[Saved entries]

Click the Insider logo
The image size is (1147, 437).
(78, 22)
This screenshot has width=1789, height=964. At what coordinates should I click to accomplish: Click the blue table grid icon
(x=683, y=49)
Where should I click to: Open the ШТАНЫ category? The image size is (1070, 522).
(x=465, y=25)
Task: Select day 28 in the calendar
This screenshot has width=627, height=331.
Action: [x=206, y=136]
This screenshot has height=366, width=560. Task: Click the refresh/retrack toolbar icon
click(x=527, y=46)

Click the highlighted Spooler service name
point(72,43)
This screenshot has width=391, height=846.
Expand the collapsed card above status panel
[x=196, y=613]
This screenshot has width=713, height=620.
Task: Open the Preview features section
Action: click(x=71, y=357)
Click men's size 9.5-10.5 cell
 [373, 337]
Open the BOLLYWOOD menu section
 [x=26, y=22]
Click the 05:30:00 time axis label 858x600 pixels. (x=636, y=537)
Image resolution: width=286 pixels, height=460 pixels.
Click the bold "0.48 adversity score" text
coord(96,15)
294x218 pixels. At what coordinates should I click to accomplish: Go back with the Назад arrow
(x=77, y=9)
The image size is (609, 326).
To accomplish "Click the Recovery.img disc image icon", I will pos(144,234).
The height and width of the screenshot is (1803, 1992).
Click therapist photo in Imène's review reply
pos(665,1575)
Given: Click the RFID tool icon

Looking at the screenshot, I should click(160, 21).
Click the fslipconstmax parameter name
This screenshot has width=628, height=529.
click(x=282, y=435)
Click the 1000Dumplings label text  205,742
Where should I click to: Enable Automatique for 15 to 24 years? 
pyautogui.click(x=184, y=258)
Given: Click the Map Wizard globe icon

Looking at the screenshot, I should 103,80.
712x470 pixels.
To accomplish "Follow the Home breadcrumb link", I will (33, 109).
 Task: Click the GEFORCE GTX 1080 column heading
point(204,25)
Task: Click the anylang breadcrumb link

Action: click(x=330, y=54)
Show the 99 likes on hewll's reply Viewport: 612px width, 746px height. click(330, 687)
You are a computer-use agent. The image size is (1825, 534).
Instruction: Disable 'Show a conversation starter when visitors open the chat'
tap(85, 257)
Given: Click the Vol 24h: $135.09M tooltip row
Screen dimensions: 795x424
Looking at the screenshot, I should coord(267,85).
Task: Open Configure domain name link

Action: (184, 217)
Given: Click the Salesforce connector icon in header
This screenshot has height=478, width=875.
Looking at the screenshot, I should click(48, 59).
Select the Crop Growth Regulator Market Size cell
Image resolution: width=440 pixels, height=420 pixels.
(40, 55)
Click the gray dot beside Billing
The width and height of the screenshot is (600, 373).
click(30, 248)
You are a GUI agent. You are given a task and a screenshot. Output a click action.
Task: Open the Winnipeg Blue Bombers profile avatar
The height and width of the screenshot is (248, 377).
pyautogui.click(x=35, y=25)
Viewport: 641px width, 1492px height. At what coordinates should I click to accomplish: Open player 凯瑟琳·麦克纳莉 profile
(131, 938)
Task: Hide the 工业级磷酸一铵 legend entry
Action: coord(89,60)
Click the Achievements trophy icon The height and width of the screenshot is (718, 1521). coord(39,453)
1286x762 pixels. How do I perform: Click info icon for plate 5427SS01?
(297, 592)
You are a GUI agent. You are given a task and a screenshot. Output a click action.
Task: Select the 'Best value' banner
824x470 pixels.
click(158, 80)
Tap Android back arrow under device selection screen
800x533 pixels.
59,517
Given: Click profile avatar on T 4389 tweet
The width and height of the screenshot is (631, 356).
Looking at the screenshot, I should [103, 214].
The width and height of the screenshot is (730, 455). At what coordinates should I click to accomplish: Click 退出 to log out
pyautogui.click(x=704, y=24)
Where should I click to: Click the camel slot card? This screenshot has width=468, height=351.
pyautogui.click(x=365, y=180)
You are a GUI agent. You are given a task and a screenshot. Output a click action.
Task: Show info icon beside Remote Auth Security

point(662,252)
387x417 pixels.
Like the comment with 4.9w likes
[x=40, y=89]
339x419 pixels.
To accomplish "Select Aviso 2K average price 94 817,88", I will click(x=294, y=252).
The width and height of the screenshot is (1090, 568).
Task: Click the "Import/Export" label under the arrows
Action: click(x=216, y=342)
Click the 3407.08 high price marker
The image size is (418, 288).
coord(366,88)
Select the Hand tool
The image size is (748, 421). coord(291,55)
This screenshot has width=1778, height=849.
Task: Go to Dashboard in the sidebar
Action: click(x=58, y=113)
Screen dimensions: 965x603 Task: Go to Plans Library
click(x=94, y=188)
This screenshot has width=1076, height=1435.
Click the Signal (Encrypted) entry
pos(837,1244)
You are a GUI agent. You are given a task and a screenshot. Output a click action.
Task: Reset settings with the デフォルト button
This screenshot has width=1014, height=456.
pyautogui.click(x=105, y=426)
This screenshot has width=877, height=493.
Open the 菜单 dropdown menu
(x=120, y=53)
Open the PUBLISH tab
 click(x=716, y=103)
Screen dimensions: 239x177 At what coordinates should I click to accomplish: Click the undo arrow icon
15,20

### What you need to do
The complete data is to be transcribed verbatim.

### Answer space
Click the Insider logo
The image size is (1147, 437).
(78, 22)
This screenshot has width=1789, height=964. At what coordinates should I click to accomplish: Click the blue table grid icon
(x=683, y=49)
Where should I click to: Open the ШТАНЫ category? The image size is (1070, 522).
(x=465, y=25)
Task: Select day 28 in the calendar
This screenshot has width=627, height=331.
Action: [x=206, y=136]
This screenshot has height=366, width=560. Task: Click the refresh/retrack toolbar icon
click(x=527, y=46)

Click the highlighted Spooler service name
point(72,43)
This screenshot has width=391, height=846.
Expand the collapsed card above status panel
[x=196, y=613]
This screenshot has width=713, height=620.
Task: Open the Preview features section
Action: click(x=71, y=357)
Click men's size 9.5-10.5 cell
 [373, 337]
Open the BOLLYWOOD menu section
 [x=26, y=22]
Click the 05:30:00 time axis label 858x600 pixels. (x=636, y=537)
Image resolution: width=286 pixels, height=460 pixels.
Click the bold "0.48 adversity score" text
coord(96,15)
294x218 pixels. At what coordinates should I click to accomplish: Go back with the Назад arrow
(x=77, y=9)
The image size is (609, 326).
To accomplish "Click the Recovery.img disc image icon", I will pos(144,234).
The height and width of the screenshot is (1803, 1992).
Click therapist photo in Imène's review reply
pos(665,1575)
Given: Click the RFID tool icon

Looking at the screenshot, I should click(160, 21).
Click the fslipconstmax parameter name
This screenshot has width=628, height=529.
click(x=282, y=435)
Click the 1000Dumplings label text  205,742
Where should I click to: Enable Automatique for 15 to 24 years? 
pyautogui.click(x=184, y=258)
Given: Click the Map Wizard globe icon

Looking at the screenshot, I should 103,80.
712x470 pixels.
To accomplish "Follow the Home breadcrumb link", I will (33, 109).
 Task: Click the GEFORCE GTX 1080 column heading
point(204,25)
Task: Click the anylang breadcrumb link

Action: click(x=330, y=54)
Show the 99 likes on hewll's reply Viewport: 612px width, 746px height. click(330, 687)
You are a computer-use agent. The image size is (1825, 534).
Instruction: Disable 'Show a conversation starter when visitors open the chat'
tap(85, 257)
Given: Click the Vol 24h: $135.09M tooltip row
Screen dimensions: 795x424
Looking at the screenshot, I should coord(267,85).
Task: Open Configure domain name link

Action: (184, 217)
Given: Click the Salesforce connector icon in header
This screenshot has height=478, width=875.
Looking at the screenshot, I should click(48, 59).
Select the Crop Growth Regulator Market Size cell
Image resolution: width=440 pixels, height=420 pixels.
(40, 55)
Click the gray dot beside Billing
The width and height of the screenshot is (600, 373).
click(30, 248)
You are a GUI agent. You are given a task and a screenshot. Output a click action.
Task: Open the Winnipeg Blue Bombers profile avatar
The height and width of the screenshot is (248, 377).
pyautogui.click(x=35, y=25)
Viewport: 641px width, 1492px height. At what coordinates should I click to accomplish: Open player 凯瑟琳·麦克纳莉 profile
(131, 938)
Task: Hide the 工业级磷酸一铵 legend entry
Action: coord(89,60)
Click the Achievements trophy icon The height and width of the screenshot is (718, 1521). coord(39,453)
1286x762 pixels. How do I perform: Click info icon for plate 5427SS01?
(297, 592)
You are a GUI agent. You are given a task and a screenshot. Output a click action.
Task: Select the 'Best value' banner
824x470 pixels.
click(158, 80)
Tap Android back arrow under device selection screen
800x533 pixels.
59,517
Given: Click profile avatar on T 4389 tweet
The width and height of the screenshot is (631, 356).
Looking at the screenshot, I should [103, 214].
The width and height of the screenshot is (730, 455). At what coordinates should I click to accomplish: Click 退出 to log out
pyautogui.click(x=704, y=24)
Where should I click to: Click the camel slot card? This screenshot has width=468, height=351.
pyautogui.click(x=365, y=180)
You are a GUI agent. You are given a task and a screenshot. Output a click action.
Task: Show info icon beside Remote Auth Security

point(662,252)
387x417 pixels.
Like the comment with 4.9w likes
[x=40, y=89]
339x419 pixels.
To accomplish "Select Aviso 2K average price 94 817,88", I will click(x=294, y=252).
The width and height of the screenshot is (1090, 568).
Task: Click the "Import/Export" label under the arrows
Action: click(x=216, y=342)
Click the 3407.08 high price marker
The image size is (418, 288).
coord(366,88)
Select the Hand tool
The image size is (748, 421). coord(291,55)
This screenshot has width=1778, height=849.
Task: Go to Dashboard in the sidebar
Action: click(x=58, y=113)
Screen dimensions: 965x603 Task: Go to Plans Library
click(x=94, y=188)
This screenshot has width=1076, height=1435.
Click the Signal (Encrypted) entry
pos(837,1244)
You are a GUI agent. You are given a task and a screenshot. Output a click action.
Task: Reset settings with the デフォルト button
This screenshot has width=1014, height=456.
pyautogui.click(x=105, y=426)
This screenshot has width=877, height=493.
Open the 菜单 dropdown menu
(x=120, y=53)
Open the PUBLISH tab
 click(x=716, y=103)
Screen dimensions: 239x177 At what coordinates should I click to accomplish: Click the undo arrow icon
15,20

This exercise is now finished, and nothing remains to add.